This Sunday, West Marin’s churches will not be filled with singing worshippers. Grass fields will not be swarmed with kids hunting for eggs, and family meals will be smaller.
It’s a time of modified traditions for Christians who cannot meet in person because of the coronavirus pandemic. Still, faith plays an important role for some people in isolation, and congregations are discovering new ways of gathering for worship.
At Sacred Heart Church in Olema, Father Erick Arauz has been celebrating mass in private, following the guidance of the Archdiocese of San Francisco. Parishioners watch a livestream of daily mass, and lone priests fulfill any intentions requested of them at their churches. “I continue the regular schedule—praying for the community, praying for the suffering,” he said.
While private worship is underway for all four Catholic churches in West Marin, Presbyterian and Episcopal churches are meeting over Zoom, the video conferencing platform that has seen its users rise from 10 million to 200 million in recent weeks.
“Being on Zoom and seeing each other’s faces really helps,” said Cornelia Cyss-Carter, the pastor at Tomales Presbyterian Church, where the Easter egg hunt is canceled. “The important thing is that the congregation can be together, and that we can worship together. It is different, but we are still the church even if we are in different spots.”
Many churchgoers meeting on Zoom are actually feeling closer to their community. “In church, we see the back of people’s heads, we tend to sit in the same place, next to the same people,” said Linda Williams, who attends St.

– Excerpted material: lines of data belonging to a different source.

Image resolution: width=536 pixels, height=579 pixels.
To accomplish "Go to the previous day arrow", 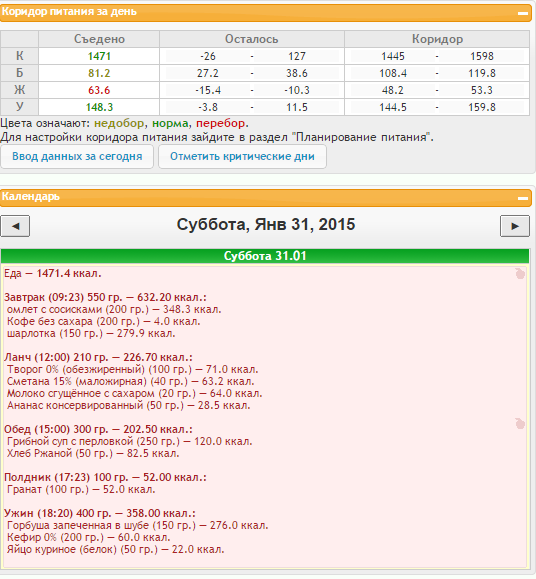I will coord(15,226).
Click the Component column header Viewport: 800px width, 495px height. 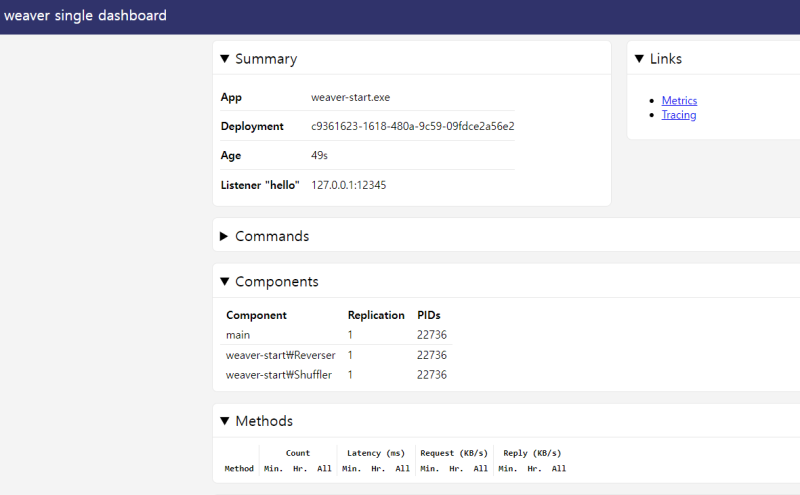tap(256, 315)
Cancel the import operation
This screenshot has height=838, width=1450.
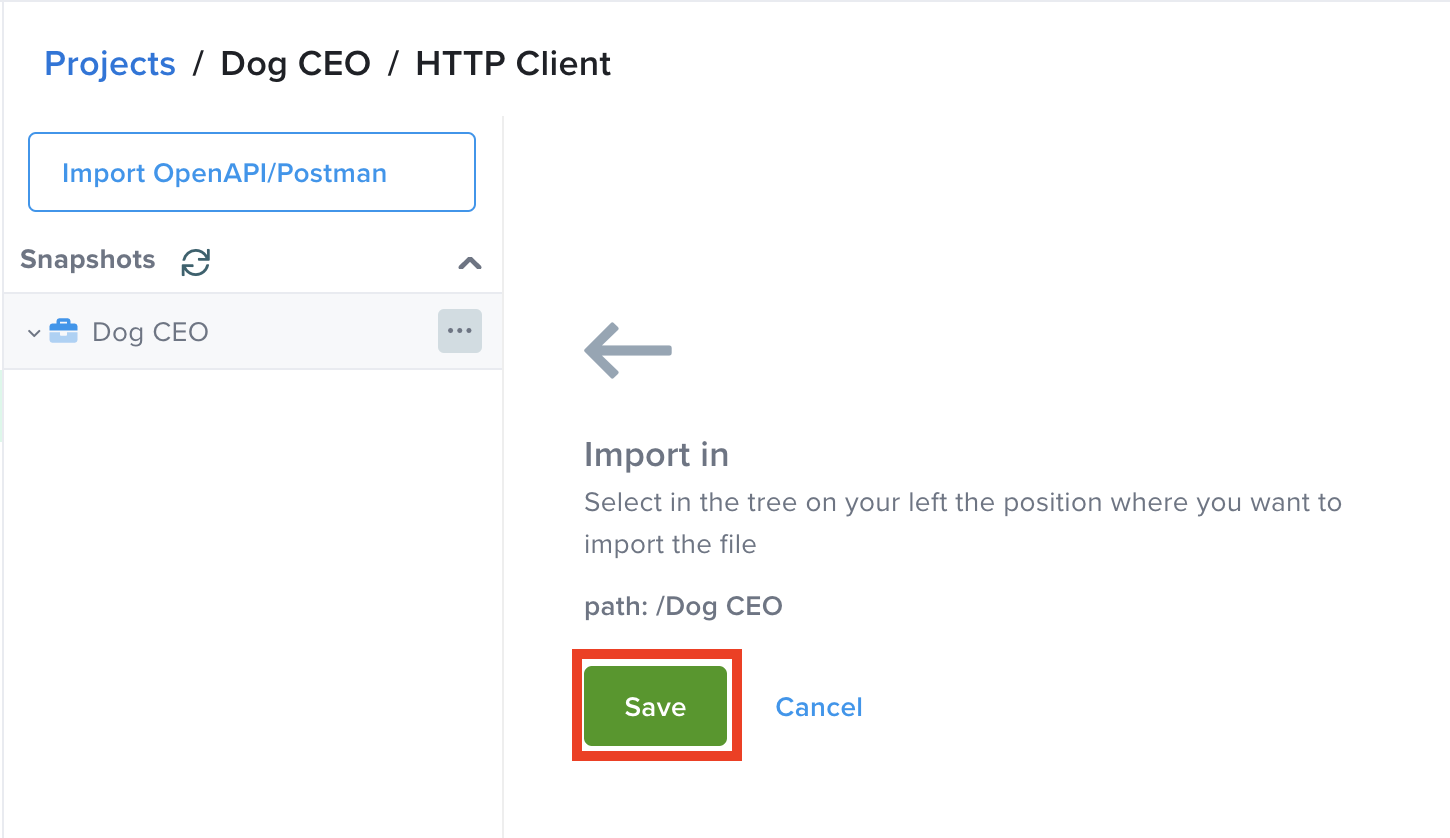pos(818,707)
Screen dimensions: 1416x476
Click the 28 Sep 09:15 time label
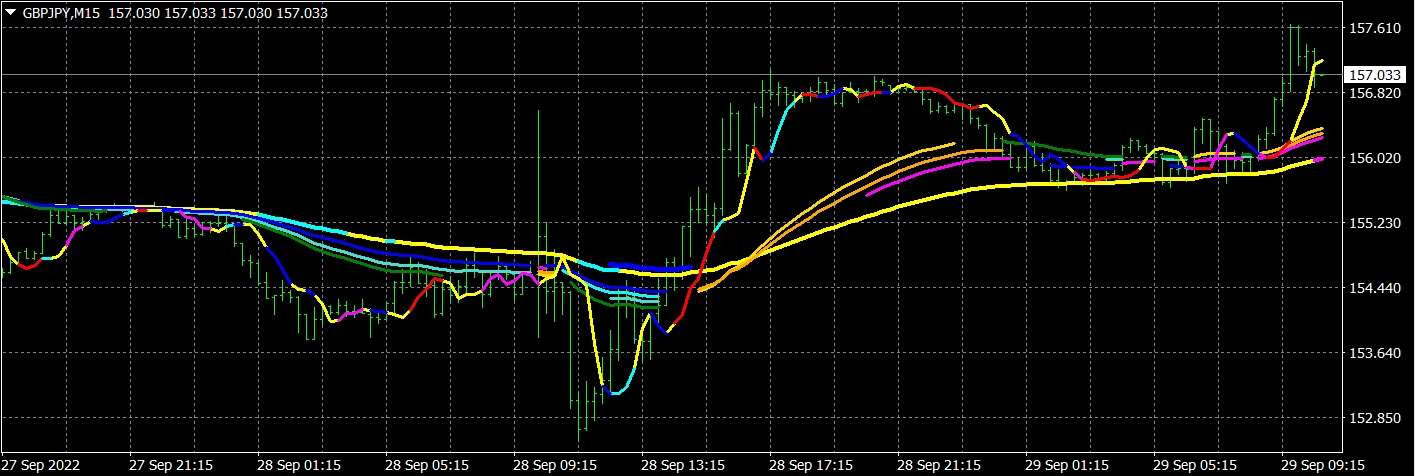pyautogui.click(x=554, y=465)
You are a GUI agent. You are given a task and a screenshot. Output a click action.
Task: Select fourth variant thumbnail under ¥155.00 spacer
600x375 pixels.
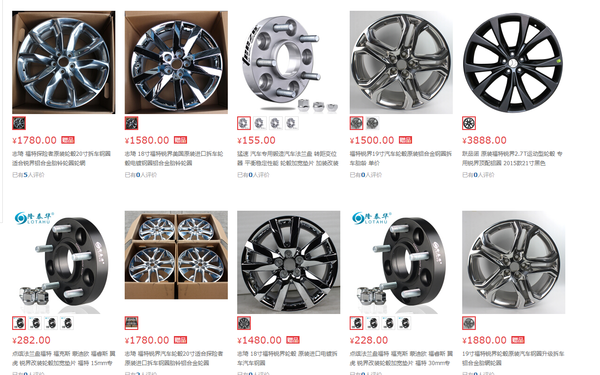[x=292, y=123]
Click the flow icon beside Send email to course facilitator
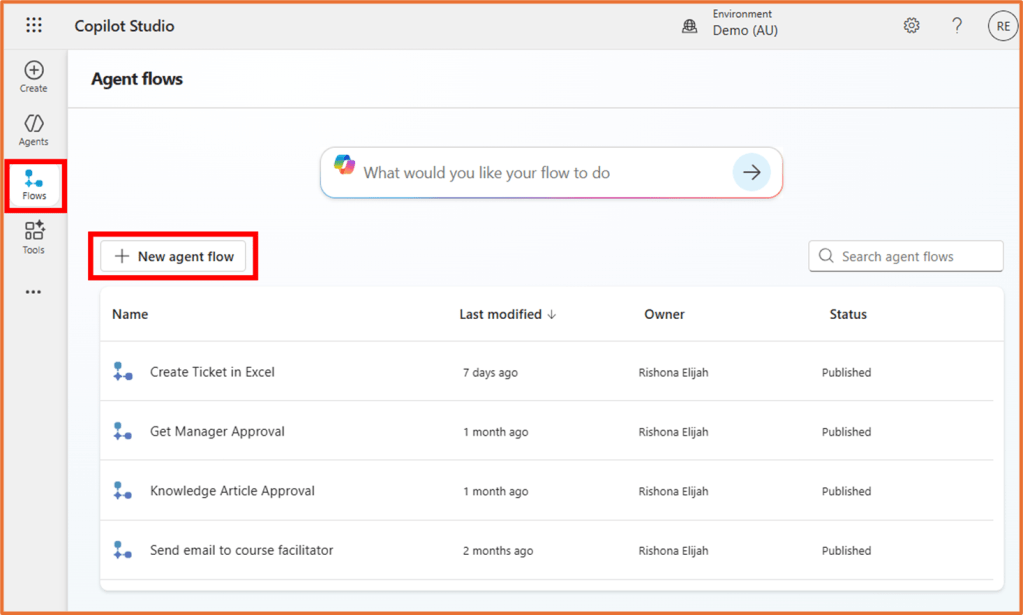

Columba’s Episcopal Church in Inverness. “Though some of us make a point of mingling with folks we don’t know, folks tend to do the same thing at the social coffee hour as we do in church: cluster in friendship groups.”
Zoom has broken down those barriers, as people are seen up close in their personal spaces. Some appear in their Sunday best, and others wear their bathrobes, Ms. Williams said.
Father Vincent Pizzuto uses a Zoom function to randomly assign parishioners into groups of three or four; each group is given a few questions to ponder, which has allowed Ms. Williams to connect with people she’s never met before, including people from Mexico and Australia. The virtual service has brought in dozens of people who wouldn’t normally be able to make it to a service in Inverness.
“In many ways, people are going deeper than they usually do because of this disconnect from the physical,” Ms. Williams said.
Fr. Pizzuto has also decided to let go of certain rituals—whose purpose is to bring community together, anyway—and adopt new traditions, like holding a candle to the webcam.
One important ritual that can’t be replicated in a virtual church is Holy Communion, or Eucharist. Usually, the pastor consecrates the bread and wine, and the parish consumes them. It’s an important part of Christian worship, and many members are longing for it.
Singing is also a challenge over Zoom because the application is tends to broadcast the loudest voice. When churches have tried to sing together, it ended up with one person unknowingly performing a solo act.
At the Point Reyes Community Presbyterian Church, a rotating cast of three musicians—a pianist, a flutist and a clarinetist—have continued to play on Zoom without voice accompaniment.
The congregation at St. Aidan’s Episcopal Church in Bolinas especially loves to sing. A piano player usually accompanies their voices, but now they are singing with muted microphones.
“It’s going to be a much quieter Easter,” Bolinas resident Grace Godino said.
Typically, Holy Week at St. Aidan’s involves a three-hour service on Good Friday, complete with a formal liturgy, a reading of the Passion Play of Easter, deep, solemn prayer and time for reflective discussion. The service ends with a bell. On Holy Saturday, the church gathers for a less formal service, and they decorate the building for Easter. By Sunday morning, they are celebrating the resurrection of Jesus Christ with joyful hymns. The church’s attendance can swell from 10 to 30 on these days.
This year, some traditions will be missing, pastor Carol Luther said, but they will still read the play, reflect and sing. Alongside the joy, she hopes to bring in another feeling tied to Easter that is often overlooked: uncertainty. The Bible says that on the first Easter, when several women found Jesus’s tomb empty, they ran away in fear. It was a disorienting day.
“I hope, God willing, both to reflect the uncertainty and the joy,” Rev. Luther said. “That’s how it’s going to be a little different this year.”
West Marin’s congregations are small and have many older members. Beyond tending to their spiritual needs, church leaders are also trying to help out with practical needs.
“It’s a big support group, and it goes beyond the Sunday service,” said St. Aidan’s parishioner Tom Dibblee, who has been diligently checking on seniors.
Margaret Farley has been delivering food to older members of St. Mary’s Church in Nicasio. She said that although many are over 80 years old and living alone, everyone seems to be doing okay.
“We are making sure everybody has what they need,” she said. “One of the ladies was craving lettuce, so we had to go find lettuce. But that’s what you do.”